Start of EXERCISE INPUTS
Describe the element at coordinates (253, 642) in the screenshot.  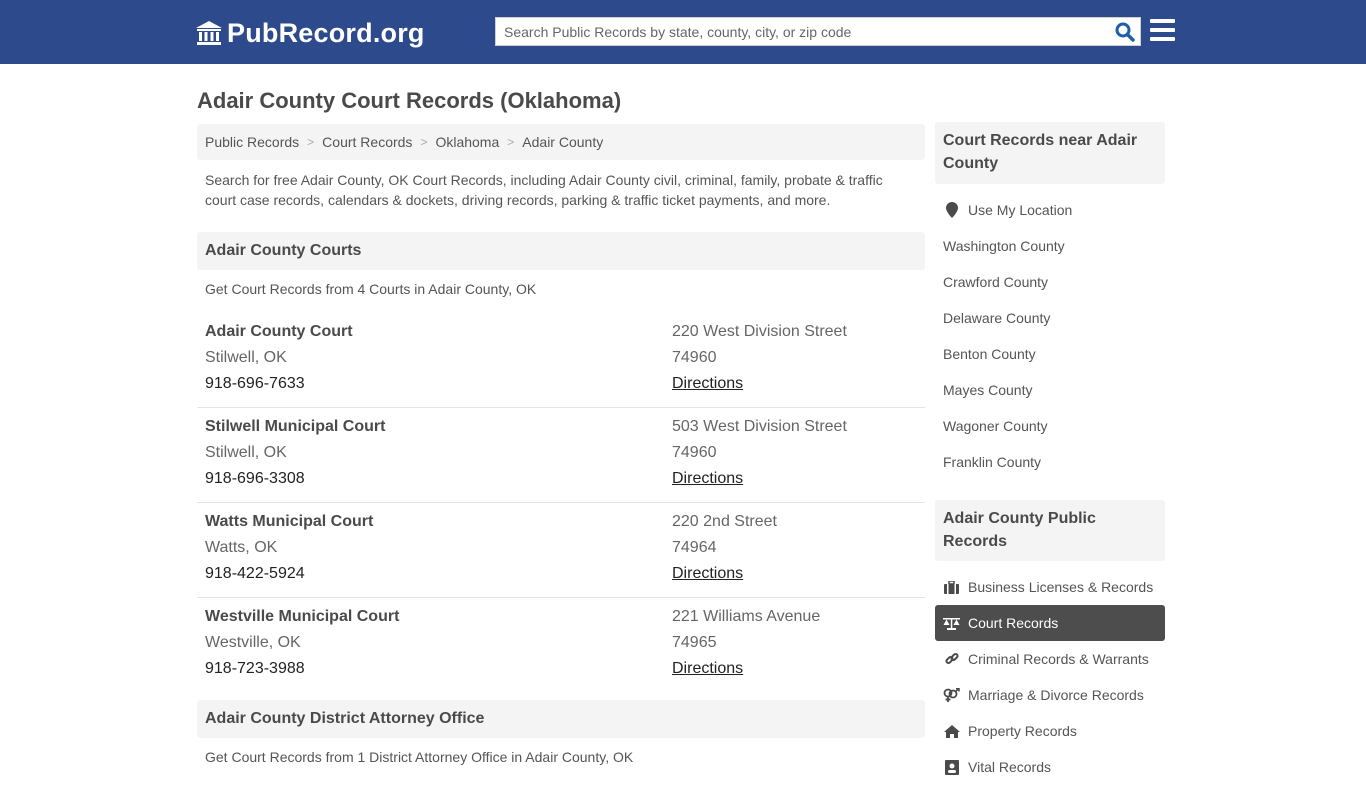
I see `court-city: Westville, OK` at that location.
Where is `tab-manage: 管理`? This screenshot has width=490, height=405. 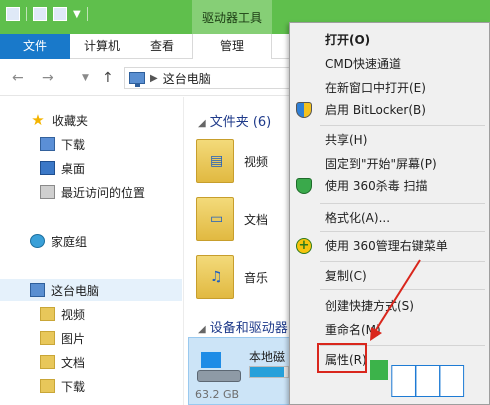
tab-manage: 管理 is located at coordinates (232, 46).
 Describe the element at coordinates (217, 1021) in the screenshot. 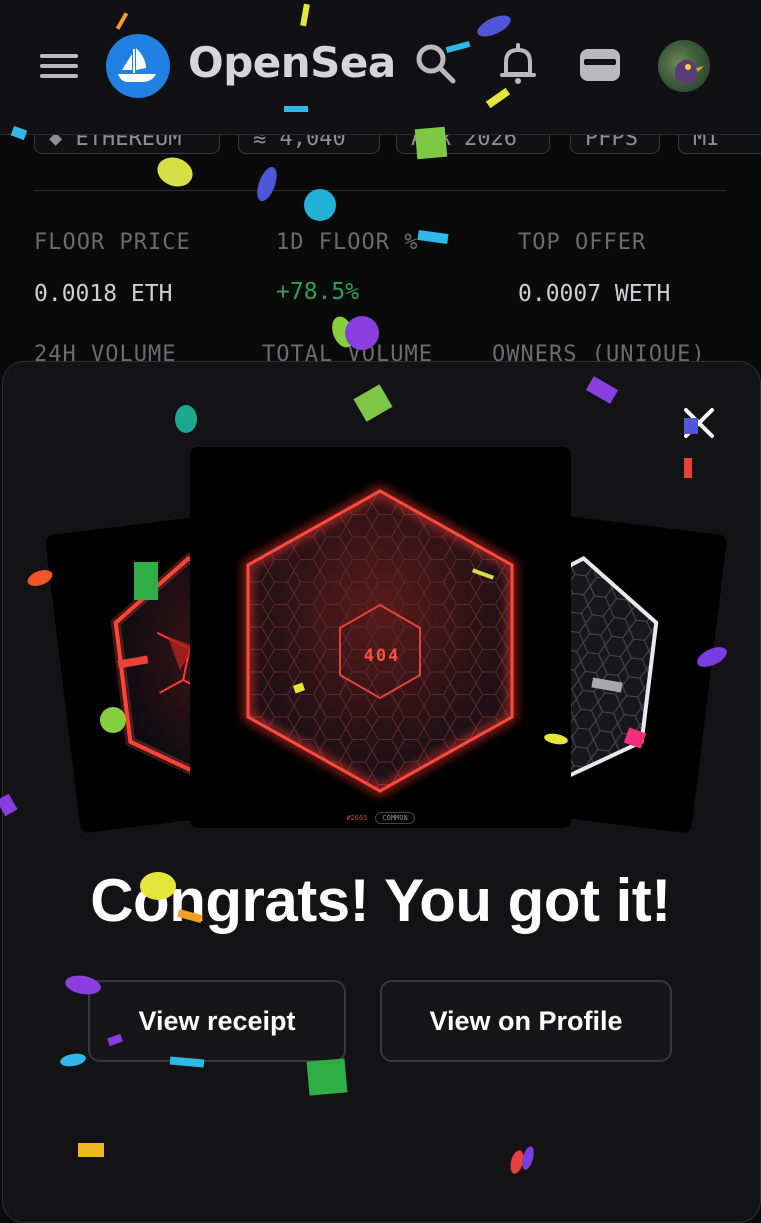

I see `view-receipt-button: View receipt` at that location.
End of EXERCISE INPUTS
WHAT THE TASK ASKS = Retype these lines word for word, and leave out the pictures.

RESPONSE BOX =
Describe the element at coordinates (253, 642) in the screenshot.  
I see `court-city: Westville, OK` at that location.
Where is `tab-manage: 管理`? This screenshot has width=490, height=405. 
tab-manage: 管理 is located at coordinates (232, 46).
 Describe the element at coordinates (217, 1021) in the screenshot. 

I see `view-receipt-button: View receipt` at that location.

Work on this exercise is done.